Plot the Distances Between Celltypes

Now we can plot the Earth mover’s distances between the celltypes. A low distance suggests the most similarity. For each Lv timepoint we highlight the He timepoint with the lowest distance in red. Paying attention to the Lv developmental times on the x-axis and He developmental times on the y-axis, we can see that Lv generally develops faster than He. That is, for a given celltype, an Lv timepoint is most similar to a He timepoint at a later time.

for comparison in COMPARISONS:
    # Store the comparison as typeHE_typeLV
    t_He = comparison[0]
    t_Lv = comparison[1]
    key = t_He + '_' + t_Lv
    dists_mtx = np.array(dists_dict[key])
    
    # Plot the distance matrix
    plt.figure(figsize=(10, 10))
    plt.title(f'He {t_He} vs.
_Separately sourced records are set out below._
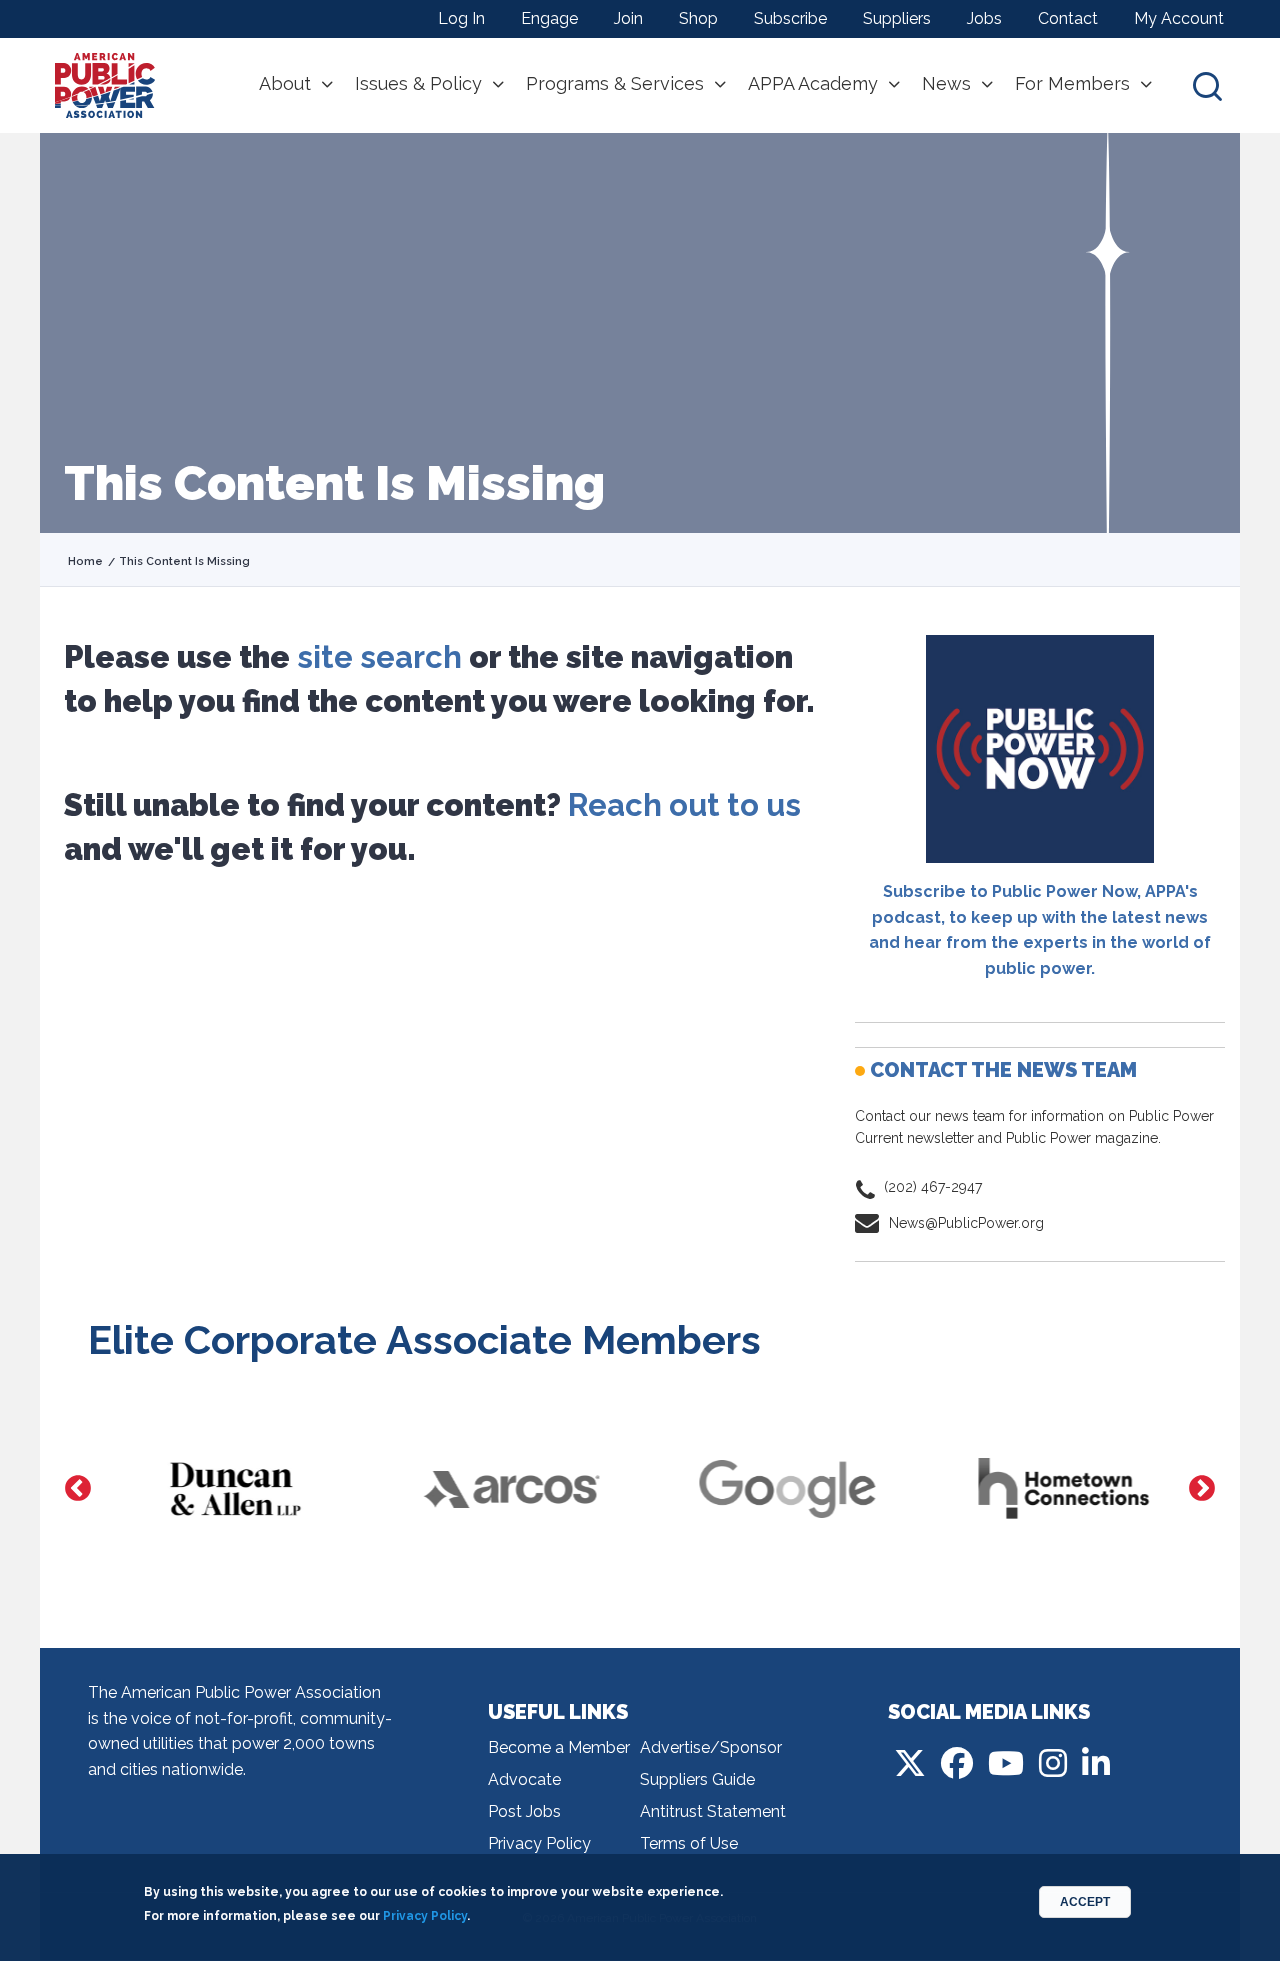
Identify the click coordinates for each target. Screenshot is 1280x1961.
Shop (698, 18)
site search (379, 657)
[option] (226, 1489)
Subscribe (790, 18)
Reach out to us (684, 805)
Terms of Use (689, 1843)
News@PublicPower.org (966, 1223)
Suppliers (897, 18)
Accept (1085, 1902)
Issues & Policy (418, 84)
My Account (1179, 18)
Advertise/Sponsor (711, 1747)
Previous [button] (78, 1489)
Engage (549, 18)
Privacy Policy (539, 1843)
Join (628, 18)
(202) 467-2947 (933, 1187)
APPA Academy (813, 84)
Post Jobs (524, 1811)
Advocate (524, 1779)
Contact (1068, 18)
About (285, 84)
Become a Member (559, 1747)
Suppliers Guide (697, 1779)
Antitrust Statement (713, 1811)
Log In (461, 18)
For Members (1072, 84)
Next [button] (1202, 1489)
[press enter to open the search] (1207, 85)
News (946, 84)
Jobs (984, 18)
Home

Lv {t_Lv}')
    ax = plt.imshow(dists_mtx, origin='lower')
    
    # Set the xticks and yticks as Lv and He timepoints respectively
    times_He = np.sort(list(trajectories_He.obs.day.unique()))
    times_Lv = np.sort(list(trajectories_Lv.obs.day.unique()))
    plt.xticks(range(len(dists_dict[key][0])), labels=times_Lv)
    plt.yticks(range(len(dists_dict[key])), times_He)
    
    plt.xlabel('Lv Times (hpf)')
    plt.ylabel('He Times (hpf)')
    
    # For each Lv time select the minimum cell and highlight it
    for i in range(dists_mtx.shape[1]):
        min_He_time = np.argmin(dists_mtx[:, i])
        
        rect = patches.Rectangle((i-0.5, min_He_time-0.5), 1, 1, 
                                 linewidth=1, edgecolor='r', facecolor='none')
        
        ax = plt.gca()
        ax.add_patch(rect)
    plt.show()

png

png

png

png

Make a Scatter Plot of Minimum Times

Plot all best time matches on a scatter plot. This will let us view the different timings between all the celltypes.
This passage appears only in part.